Walk with fastai - Low-Level API with MNIST

Lesson Video:

Introduction

In the previous lesson we saw how the fastai API is built and applied it to classify Cats and Dogs as well as on a real Kaggle dataset. In this lesson we’re going to go back to some Machine Learning basics and use the lowest-level API of fastai to train a hand-written digit classifier!

As this is a vision problem, we will import the vision library:

from fastai.vision.all import *

Working with the data

The dataset for today is the MNIST handwritten digits dataset. It contains digits written from 0 -> 9 on an image.

Let’s download the data:

path = untar_data(URLs.MNIST); path, path.ls()

100.03% [15687680/15683414 00:00<00:00]

(Path('/home/jovyan/.fastai/data/mnist_png'),
 (#2) [Path('/home/jovyan/.fastai/data/mnist_png/testing'),Path('/home/jovyan/.fastai/data/mnist_png/training')])

We can see it downloaded it to a folder called mnist_png and has two folders, training and testing. Let’s grab all the images from these directories:

items = get_image_files(path)
items[:10]

(#10) [Path('/home/jovyan/.fastai/data/mnist_png/testing/7/4199.png'),Path('/home/jovyan/.fastai/data/mnist_png/testing/7/6662.png'),Path('/home/jovyan/.fastai/data/mnist_png/testing/7/7320.png'),Path('/home/jovyan/.fastai/data/mnist_png/testing/7/5914.png'),Path('/home/jovyan/.fastai/data/mnist_png/testing/7/5422.png'),Path('/home/jovyan/.fastai/data/mnist_png/testing/7/7544.png'),Path('/home/jovyan/.fastai/data/mnist_png/testing/7/3743.png'),Path('/home/jovyan/.fastai/data/mnist_png/testing/7/383.png'),Path('/home/jovyan/.fastai/data/mnist_png/testing/7/9015.png'),Path('/home/jovyan/.fastai/data/mnist_png/testing/7/2565.png')]
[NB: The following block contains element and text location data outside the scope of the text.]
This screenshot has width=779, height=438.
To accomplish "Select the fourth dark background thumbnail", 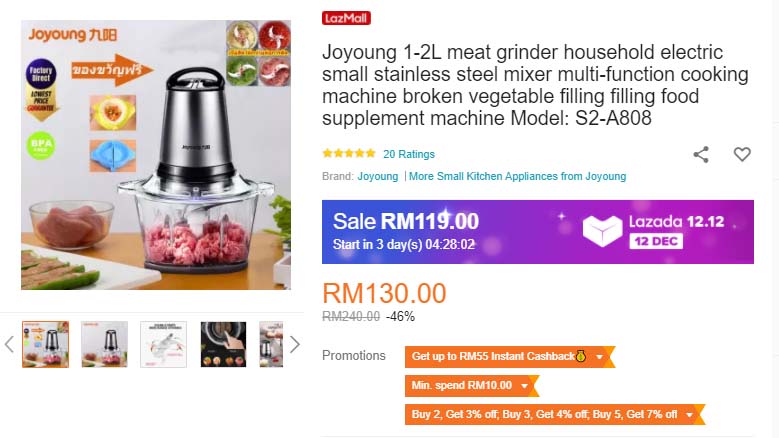I will [223, 344].
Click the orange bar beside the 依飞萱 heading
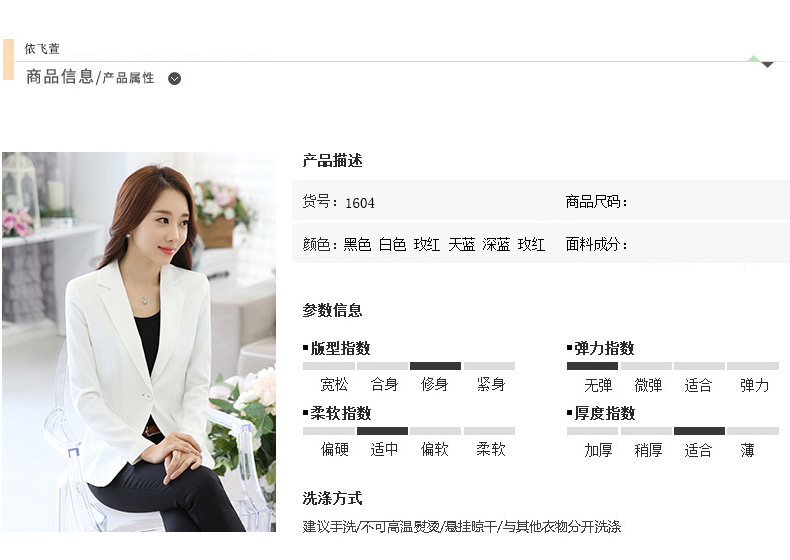 (8, 59)
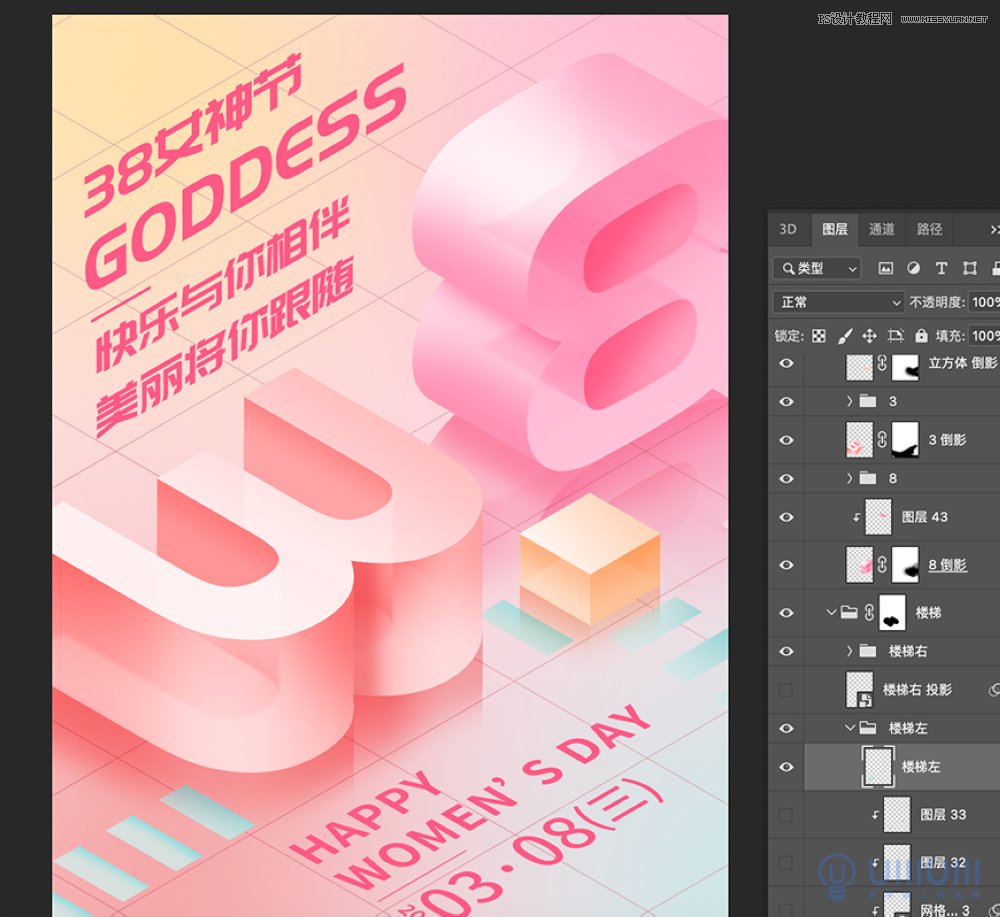Open the 3D panel tab
This screenshot has width=1000, height=917.
pyautogui.click(x=788, y=229)
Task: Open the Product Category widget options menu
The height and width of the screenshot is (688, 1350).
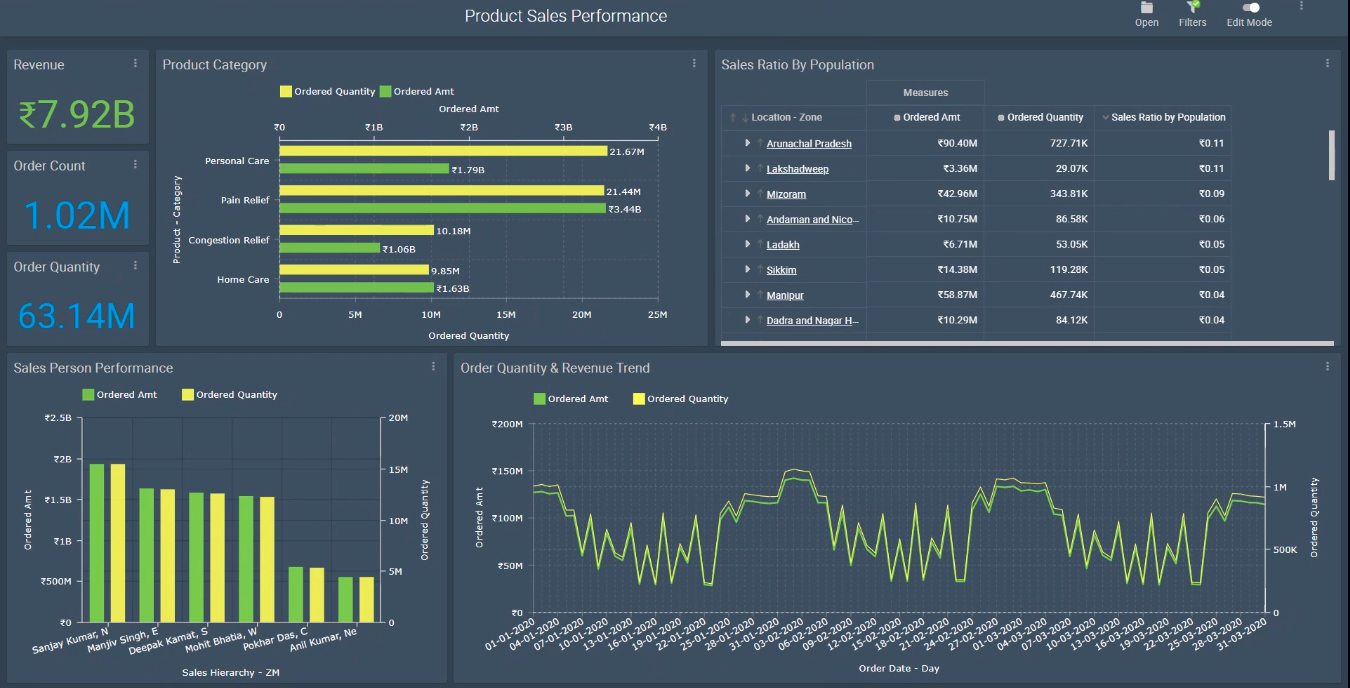Action: (695, 64)
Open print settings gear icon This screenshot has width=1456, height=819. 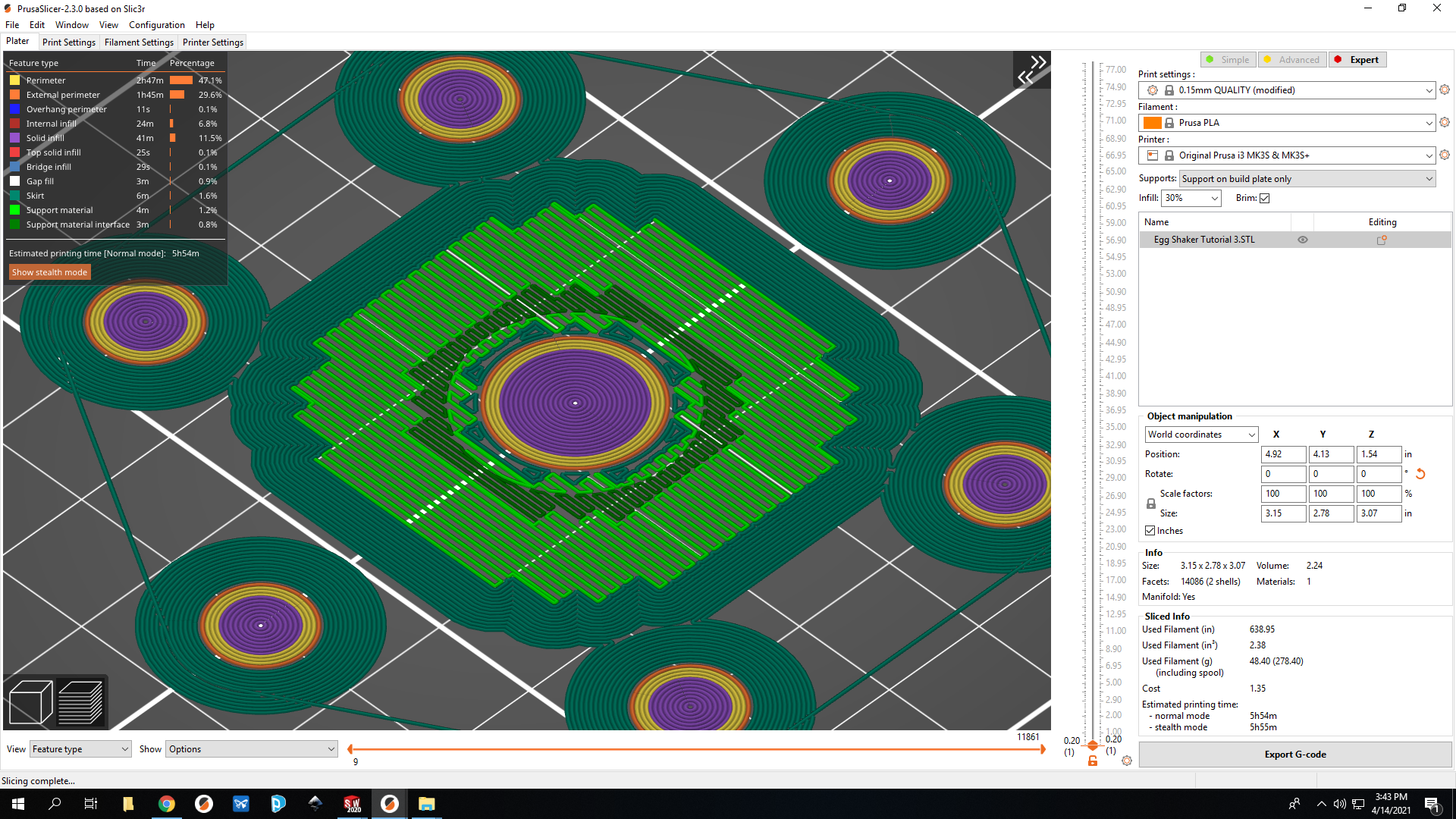(x=1445, y=89)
We actually call get_image_files this time, and it brings us all of the images in both the testing/ and training/ folders.

Next we need to try opening an image. Last time we used PIL.Image directly, this time we will use the fastai API:

Code
Code + Explanation

im = PILImageBW.create(items[0])

im = PILImageBW.create(items[0])

PILImage

This is the main image class that handles opening the image and setting it up to be used in the fastai data framework

PILImageBW

We have a black and white image (two channel), so we need to open it through the black and white specific PILImage class

.create

This is the class constructor that will create a new PILImageBW object from whatever is passed in

Code
Code + Explanation

im.show()

<AxesSubplot: >

im.show()

<AxesSubplot: >

show

We want to visually plot the data to the screen, and most of the lowest level data API’s contain a show functionality to do so

Next we need to figure out how to split the dataset. Since our data is split by testing and training folders, the GrandparentSplitter is the one we want:

Code
Code + Explanation

splitter = GrandparentSplitter(
    train_name="training",
    valid_name="testing",
)

splitter = GrandparentSplitter(
    train_name="training",
    valid_name="testing",
)

    train_name="training",
    valid_name="testing",

This splitter works by passing in the folder for the training dataset and the test dataset, and we assume that it’s possible to extract the labels from them seperately (as splits and labelling are two seperate stages)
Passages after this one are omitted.